I could only play DA2 if somebody paid me at least minimum wage to do it.
Bad stories? Stephen King's Insomnia was a real piece of crap, as was Cujo. I also hated the story in a little book called Aztec.
Was that the one where he sees alien-like creatures, and one of them was named
Apropos? I think? It was a bit messy, but some aspects I enjoyed.

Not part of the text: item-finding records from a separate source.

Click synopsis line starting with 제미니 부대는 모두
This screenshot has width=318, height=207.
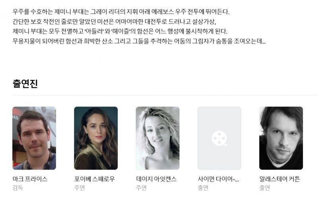(120, 31)
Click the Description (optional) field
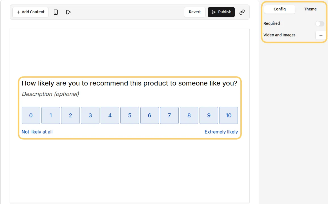 [x=50, y=94]
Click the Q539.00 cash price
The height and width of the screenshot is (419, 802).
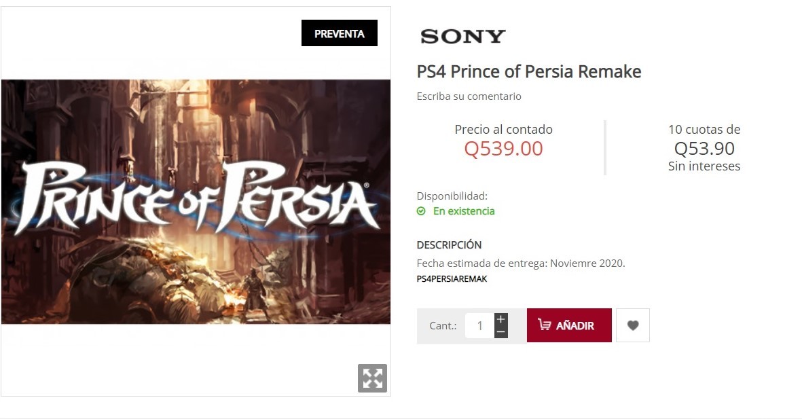coord(503,148)
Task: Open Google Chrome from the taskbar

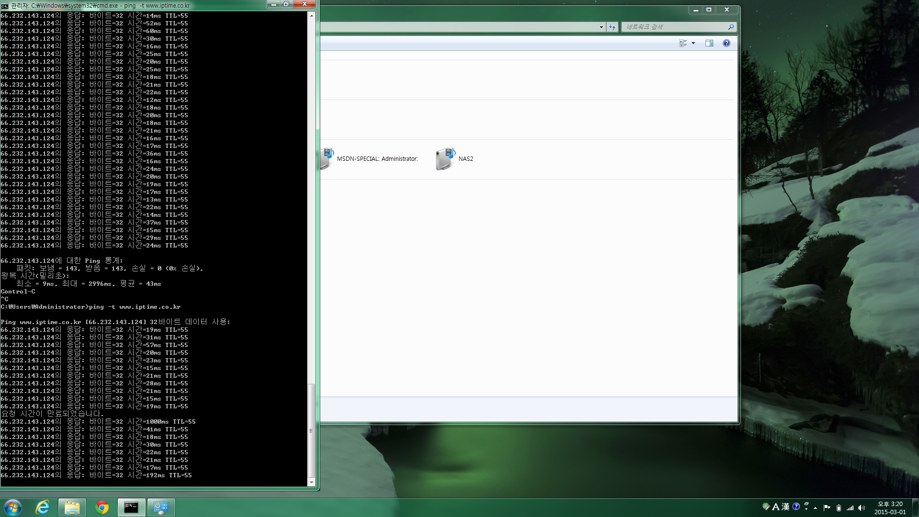Action: [101, 507]
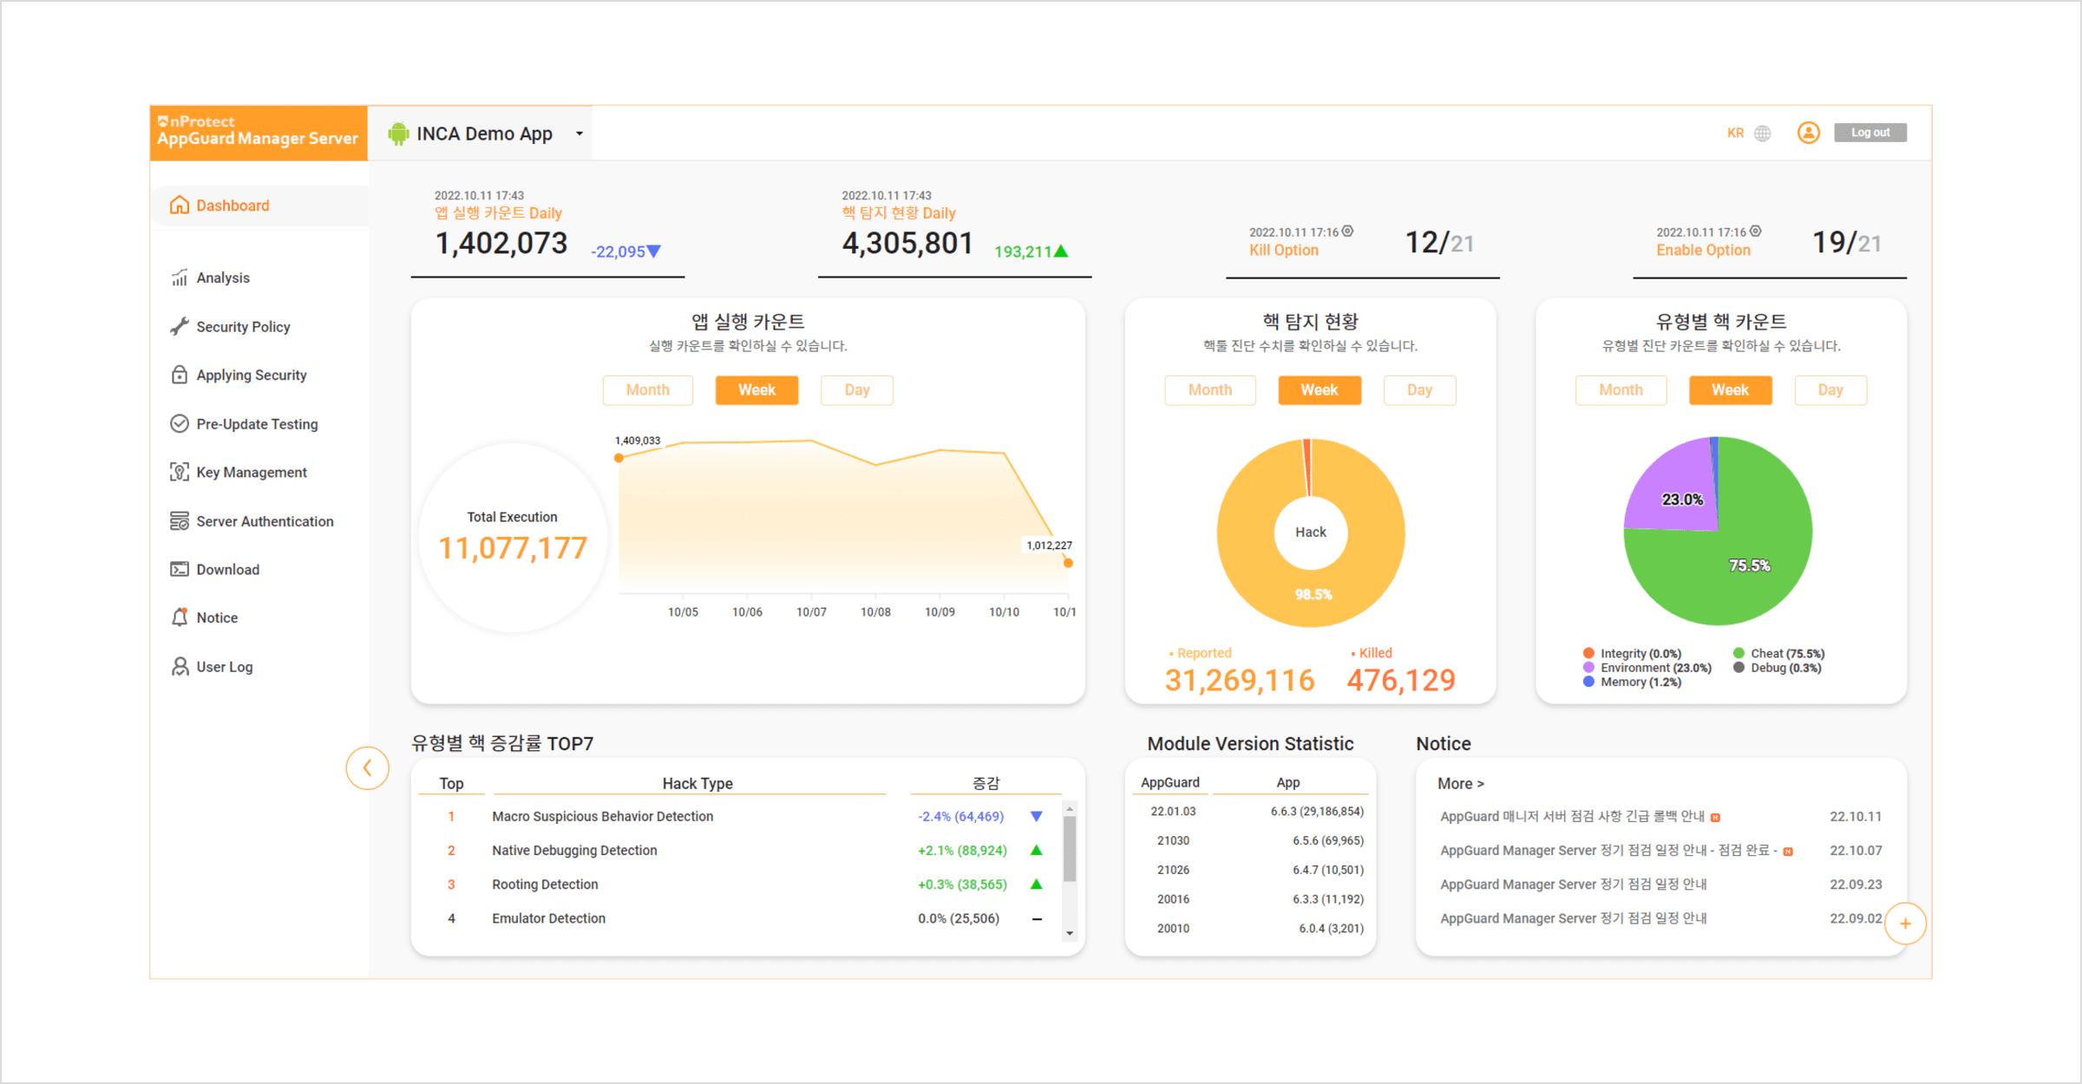Switch hack detection chart to Day
This screenshot has width=2082, height=1084.
pyautogui.click(x=1419, y=390)
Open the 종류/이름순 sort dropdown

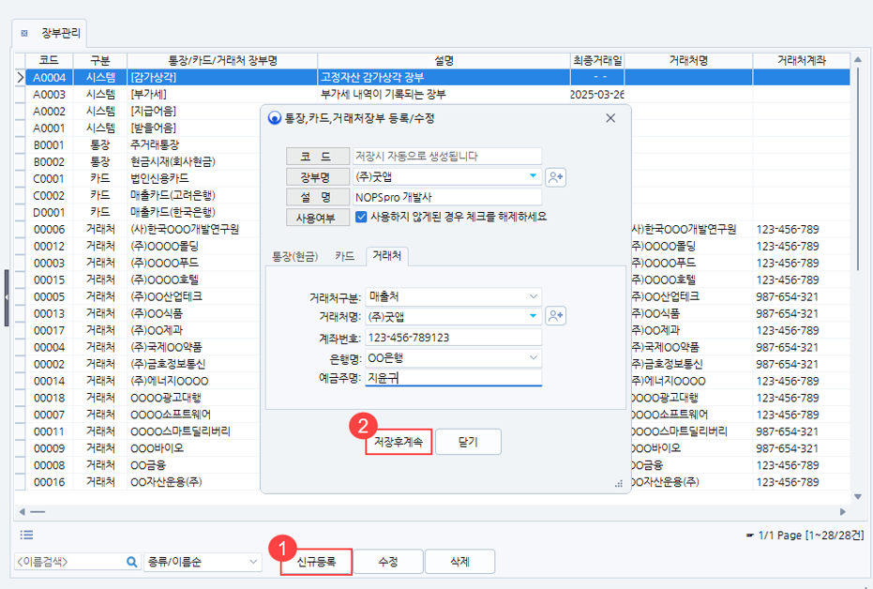tap(252, 562)
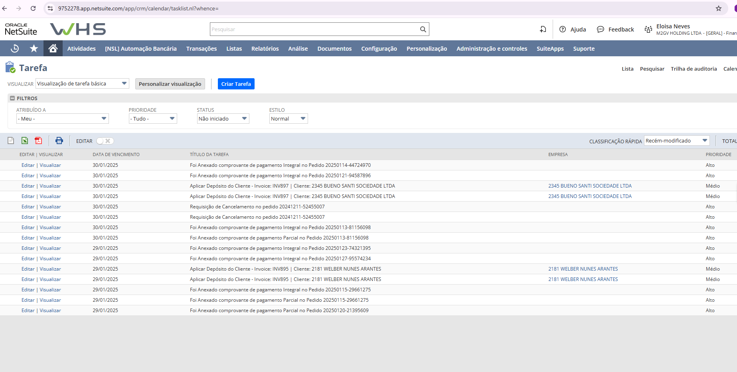The image size is (737, 372).
Task: Open the STATUS filter dropdown
Action: click(223, 119)
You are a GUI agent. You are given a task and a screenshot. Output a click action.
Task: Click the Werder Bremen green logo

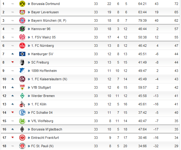point(22,96)
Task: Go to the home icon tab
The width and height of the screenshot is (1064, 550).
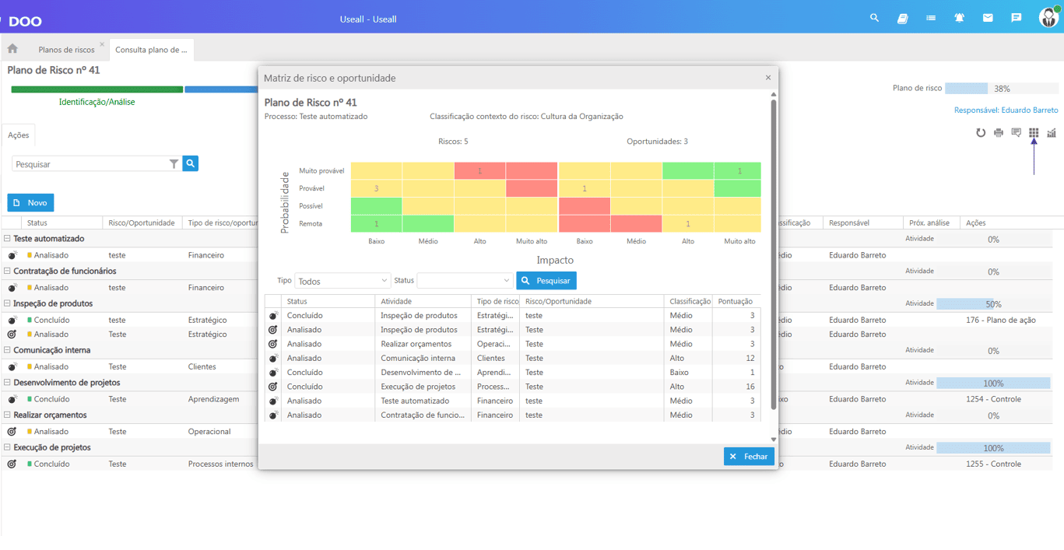Action: coord(12,49)
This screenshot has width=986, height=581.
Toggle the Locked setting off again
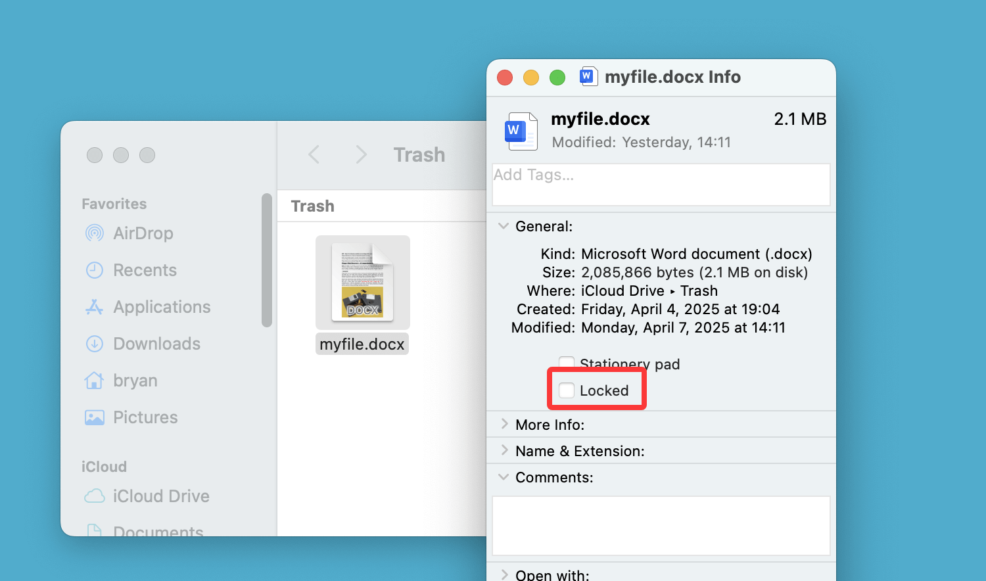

I'm pretty sure we all agree that Hancock is the best example of a great plot hijacked, beaten and shot in the most craptastic manner known to mankind.
Yes!
Um
Spoiler How is the girl and the robot mysterious? If you didn't watch the first and second season I could understand your confusion but you said you did. You didn't get that the girl was Ushio (Tomoya's and Nagisa's daughter) and the robot was Tomoya? There was foreshadowing in the first season in the play that they do. Both Nagisa and Tomoya know the story (or at least feel that it's a very familiar story).
Yes, I understood that. The point is, that foreshadowing brings nothing to the actual story. Foreshadowing is supposed to be a light touch. Otherwise, you run the risk of leading your audience to believe that there's something more going on (which there wasn't -- it was just a copy-paste of one quarter of the main story). It's misleading and manipulative -- and not in a good way. Each part of your story should have some kind of pay-off, and that part didn't: the story would have functioned just as well, and probably even better, if that foreshadowing had been lighter or hadn't been included at all.